By Joshua E. Liebman, Co-Editor

Ames & Gough (“A&G”) recently published the results of its fifth annual legal malpractice insurer survey. After surveying nine insurance companies that write Lawyer’s Professional Liability Insurance coverage regarding 2014 claims, A&G purports to identify: (a) the types of issues most likely to trigger malpractice claims; and (b) practice areas with the most significant claims activity. In addition, A&G’s report discusses risks that have been receiving greater scrutiny, such as those related to lateral hires and cyber security. The report also analyzes the cost of defending claims including rates paid to defense attorneys. Following is a brief summary of the survey results.

1. The frequency of legal malpractice claims remained constant in 2014. A&G concluded that the number of malpractice claims brought against law firms was flat on a year-over-year basis.

2. The dollar value of legal malpractice claims increased. Six of the nine insurers surveyed reported having more claims with reserves of $500,000 or greater in 2014 than in 2013. Six of the insurers reported claims of $20 million or more including three reporting claims of $50-$100 million and one reporting a claim exceeding $100 million.

3. Trusts and estates related claims increased while real estate related claims decreased. A majority of the insurers identified Trusts & Estates as the practice area with the most legal malpractice claims in 2014. In 2013, Real Estate led the pack. However, in 2014, Real Estate dropped to fourth with Corporate Business Organizations & Securities and Business Transactions-Commercial Law following Trusts & Estates as the three practice areas with the most claims.

4. Conflict of interest was the most frequently alleged malpractice error. Six insurers reported conflict of interest claims arising out of lateral hires or merging law firms.
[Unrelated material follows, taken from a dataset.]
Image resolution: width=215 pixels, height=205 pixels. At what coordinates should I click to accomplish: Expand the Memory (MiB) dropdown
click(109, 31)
5. Cyber-related malpractice claims are rising. Two insurers reported claims relating to network security events and stolen laptop computers.

6. Legal malpractice defense costs and rates paid to defense attorneys are on the rise. All nine insurers reported that the cost to defend malpractice suits increased in 2014. The cause appears to be a combination of larger and more complex claims and increased rates paid to defense counsel. Four insurers reported average hourly rates of $251-$300 while no insurers reported average rates less than $251. On the other end of the spectrum, only two insurers reported average hourly rates of $501 or greater.

(This is for informational purposes and is not legal advice.)

Recent Illinois Case – Synergy Law Group, LLC. v. Ironshore Specialty Ins. Co.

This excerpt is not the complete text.